Taiwan, the manufacturing hub of the world's advanced semiconductors, is raising global concerns as the aftermath of strait blockades reaches the island. With liquefied natural gas (LNG) supplies cut off due to the closure of the Strait of Hormuz, Taiwan has only 11 days of reserves remaining. Adding to the crisis, if the waters around Taiwan are blocked by China's invasion threats, even the export of finished semiconductor chips could be halted.
According to Bloomberg on Tuesday, not a single LNG carrier from Qatar has arrived at the Yongan Terminal at Kaohsiung Port in southern Taiwan since the Strait of Hormuz was blocked in March.
Taiwan imports approximately 96% of its energy, with LNG accounting for half of that. The semiconductor industry consumes 18% of the electricity generated from these energy sources. Despite Taiwan's economic stature, its fragile power infrastructure has led to blackouts and halted data center construction. Nuclear power plants that have ceased operations cannot be restarted until after 2028 due to public opposition. Mark Montgomery, a senior fellow at the Foundation for Defense of Democracies (FDD), noted that "the power grid has struggled to keep pace with 20 years of aggressive GDP growth."
The crisis is intensifying due to China's invasion threats against Taiwan. China could block the Taiwan Strait between Taiwan and the mainland, or the Bashi Channel between Taiwan and the Philippines. These two straits serve as supply routes for raw materials used in semiconductor chip manufacturing, as well as supply chains for Nvidia and Apple chips. Jennifer Welch, chief geoeconomics analyst at Bloomberg Economics, said, "If China blockades the straits around Taiwan, it will cut off not only energy but also semiconductor raw material supplies and finished chip exports." This concern is also why TSMC, Taiwan's flagship company, is building production facilities in Arizona, Kumamoto in Japan, and Dresden in Germany.
The Taiwanese government has responded by importing LNG from the United States instead of the Middle East. It has secured spot market volumes through July at prices twice as high as long-term contract rates.

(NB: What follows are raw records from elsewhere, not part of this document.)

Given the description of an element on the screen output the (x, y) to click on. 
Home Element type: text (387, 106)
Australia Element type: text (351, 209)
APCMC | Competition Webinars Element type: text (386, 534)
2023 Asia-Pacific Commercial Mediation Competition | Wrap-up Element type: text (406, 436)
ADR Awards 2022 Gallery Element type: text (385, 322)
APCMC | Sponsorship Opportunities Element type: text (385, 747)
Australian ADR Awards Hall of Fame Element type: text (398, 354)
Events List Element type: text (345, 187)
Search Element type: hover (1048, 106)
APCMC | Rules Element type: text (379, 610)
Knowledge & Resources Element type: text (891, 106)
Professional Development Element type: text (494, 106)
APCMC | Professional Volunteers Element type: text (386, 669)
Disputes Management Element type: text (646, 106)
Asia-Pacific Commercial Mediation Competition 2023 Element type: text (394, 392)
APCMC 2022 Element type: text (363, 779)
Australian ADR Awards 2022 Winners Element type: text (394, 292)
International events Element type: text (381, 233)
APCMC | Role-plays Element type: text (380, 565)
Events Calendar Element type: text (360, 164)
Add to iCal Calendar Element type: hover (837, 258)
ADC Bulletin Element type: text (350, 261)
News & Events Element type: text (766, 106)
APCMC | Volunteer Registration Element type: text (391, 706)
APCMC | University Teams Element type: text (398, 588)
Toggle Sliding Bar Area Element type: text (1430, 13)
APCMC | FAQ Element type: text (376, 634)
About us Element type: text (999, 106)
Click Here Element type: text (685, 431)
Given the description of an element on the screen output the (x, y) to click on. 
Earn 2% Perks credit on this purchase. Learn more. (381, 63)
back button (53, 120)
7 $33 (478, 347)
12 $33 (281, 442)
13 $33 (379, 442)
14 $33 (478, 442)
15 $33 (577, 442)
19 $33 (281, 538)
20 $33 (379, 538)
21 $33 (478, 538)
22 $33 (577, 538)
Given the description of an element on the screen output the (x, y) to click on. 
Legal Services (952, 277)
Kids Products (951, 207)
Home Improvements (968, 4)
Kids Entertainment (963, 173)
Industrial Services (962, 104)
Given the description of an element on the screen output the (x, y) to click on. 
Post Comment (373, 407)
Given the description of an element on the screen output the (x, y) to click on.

Taiwan also plans to increase the share of U.S.-sourced LNG to 25% by 2029. Taiwanese companies have signed preliminary agreements for the $44 billion (approximately 64 trillion won) Alaska LNG project as well.
However, some argue that the fundamental solution lies in energy independence. Elena Yi-Ching Ho, co-founder of Research Plus Action, said, "Taiwan should seize this crisis as a strategic opportunity to accelerate the transition to renewable energy."